Ziel A » Welche Kamera wird im Text über Fotoausrüstung beim Wandern als die zuletzt genutzte genannt?

──────── Dokument

Man wird ja nicht jünger. Diese zwar nicht neue, aber dennoch reichlich unerfreuliche Erkenntnis drängte sich mir immer wieder besonders dann auf, wenn ich meine Fotoausrüstung für eine Wanderung zusammenstellte. Der Fotograf in mir wollte gerne noch dieses oder jenes Objektiv einpacken, um für alle Fälle gerüstet zu sein. Der Wanderer hingegen wehrte sich dagegen mit Händen und Füßen, weil er wusste, wie sehr ihn der schwere Fotorucksack belasten, wie gründlich er ihm die Wanderung verleiden würde.
Als ich vor einigen Jahren mein früheres, aber lange nicht mehr ausgeübtes Hobby Naturfotografie wieder aufnahm, entschied ich mich, mit einer Nikon-DSLR zu starten. Der Grund dafür war weniger die Kamera als vielmehr die Verfügbarkeit eines 4.0/200-400 mm Zoomobjektivs. Für Canon gab es das zu der Zeit noch nicht. Mir schien es aber das ideale Objektiv für die Tierfotografie zu sein. Schnell hatte ich mich an die Bedienung meiner Nikon gewöhnt, und so griff ich auch bei meiner nächsten Kamera wieder zu einer Nikon. Zuletzt hatte ich bis vor etwa zwei Jahren die Nikon D750. Zusammen mit den für meine Art der Naturfotografie brauchbarsten Objektiven (2.8/24-70 mm, 2.8/70-200 mm, 4.0/200-400 mm, 2.8/105 mm Micro, 4.0/300 mm PF, dazu noch ein 1.7-fach Telekonverter) war das in meinen Augen eine exzellente Ausrüstung. Fotografisch blieben da für mich kaum Wünsche offen. Lediglich mit einem Ultraweitwinkel hatte ich noch ein wenig geliebäugelt.
Aber, wie gesagt, man wird eben nicht jünger. Immer öfter ertappte ich mich dabei, dass ich mein schweres 200-400 mm Zoom zu Hause ließ. Stattdessen nahm ich dann die wesentlich leichtere 300 mm Festbrennweite mit. Dieses innovative Tele hatte ich mir sofort gekauft, als Nikon es auf den Markt brachte. Es ist ohne Zweifel eine tolle Linse, dabei relativ klein und leicht. Aber natürlich bietet es nicht die Flexibilität und weniger Tele als das 200-400 mm. Auf den Kauf eines Ultraweitwinkels verzichtete ich ganz. Das klobige Teil wollte ich wahrlich nicht auch noch schleppen.
Bei gelegentlichen Flugreisen fiel es mir von Mal zu Mal schwerer, jenes Maß an Charme zu entwickeln, das notwendig war, damit man beim Check-in angesichts des heftigen Übergewichts meines Handgepäcks ein Auge zudrückte. Ob dafür die immer strengeren Gepäckvorgaben der Fluglinien oder mein mit den Jahren nachlassender Charme verantwortlich waren, das will ich lieber gar nicht so genau wissen.

────────────────

Ziel B » Gib die folgenden Einträge Zeile für Zeile unverändert wieder, lass die Bilder dabei aber weg.

──────── Verfügbare Einträge

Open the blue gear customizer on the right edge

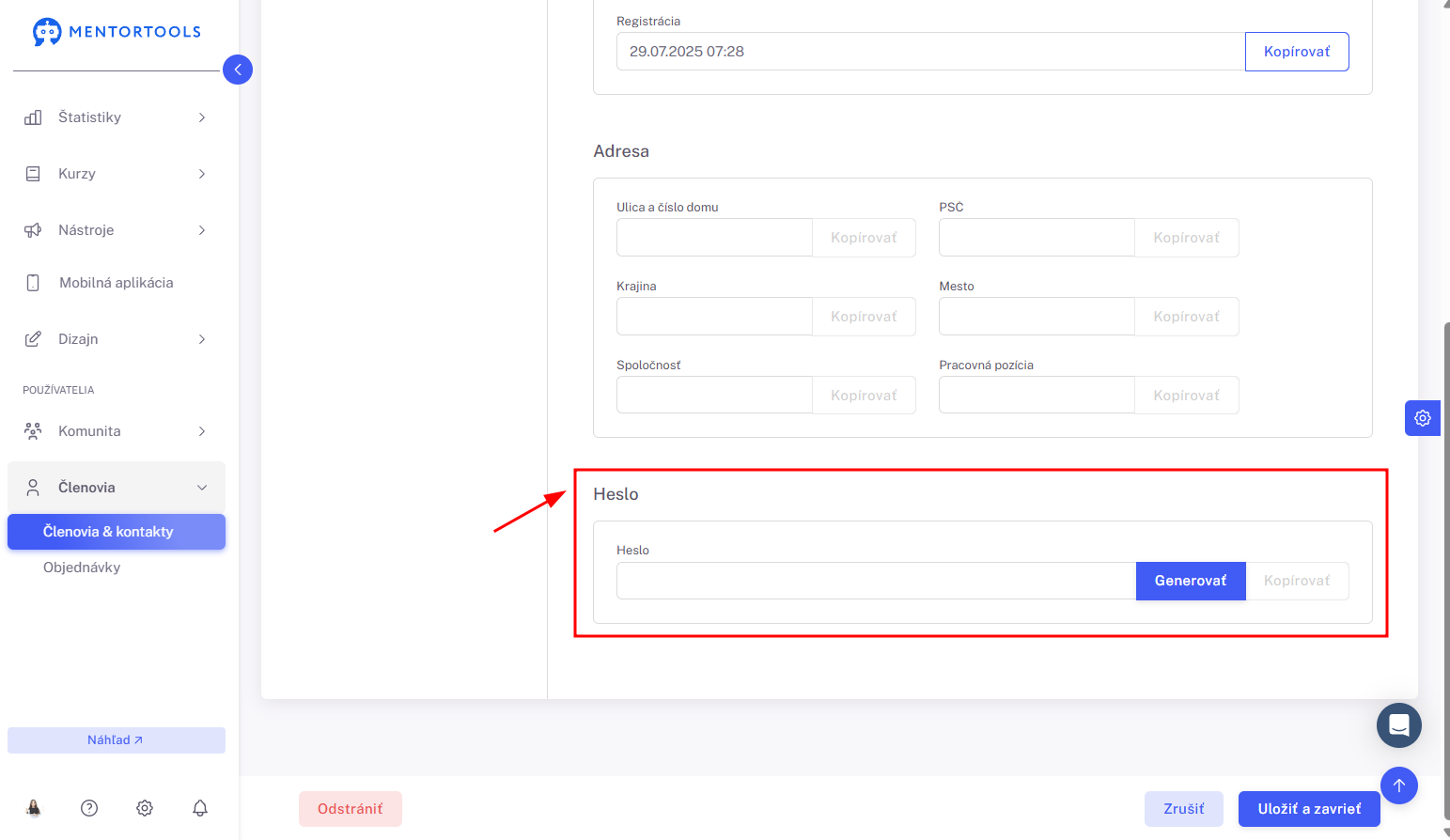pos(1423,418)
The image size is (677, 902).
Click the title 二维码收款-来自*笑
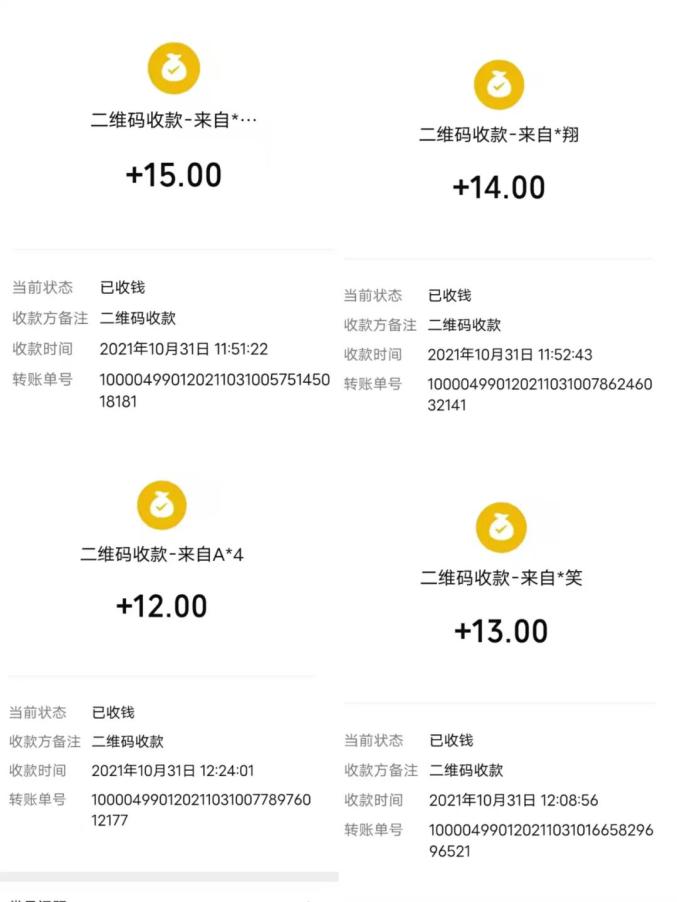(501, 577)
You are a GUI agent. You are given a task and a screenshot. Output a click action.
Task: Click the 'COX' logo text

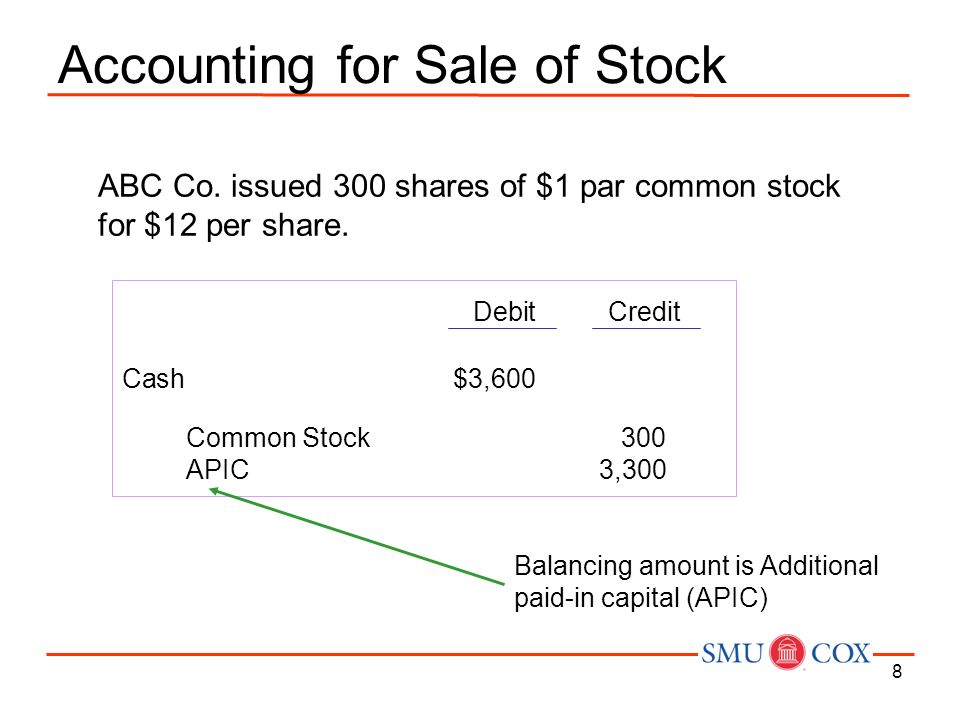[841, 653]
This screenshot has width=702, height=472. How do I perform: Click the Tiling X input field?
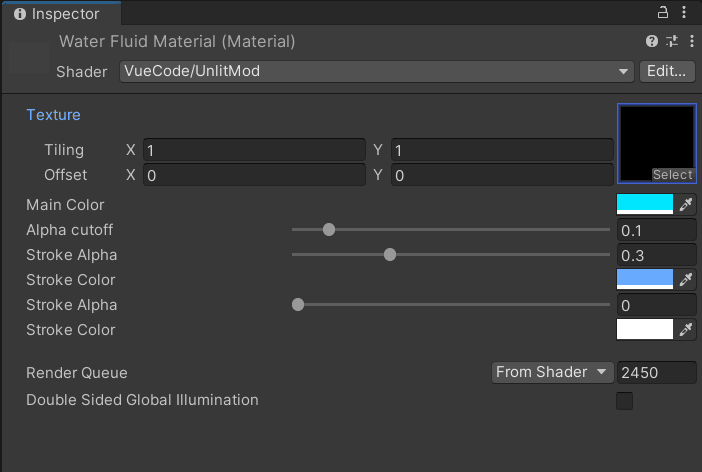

────────────────

Erwartete Antwort A » Die Nikon D750.

Erwartete Antwort B »
Open the blue gear customizer on the right edge

pos(1423,418)
The image size is (677, 902).
Click the title 二维码收款-来自*笑
(501, 577)
You are a GUI agent. You are given a task and a screenshot. Output a click action.
Task: Click the 'COX' logo text

[841, 653]
This screenshot has width=702, height=472. How do I perform: Click the Tiling X input field?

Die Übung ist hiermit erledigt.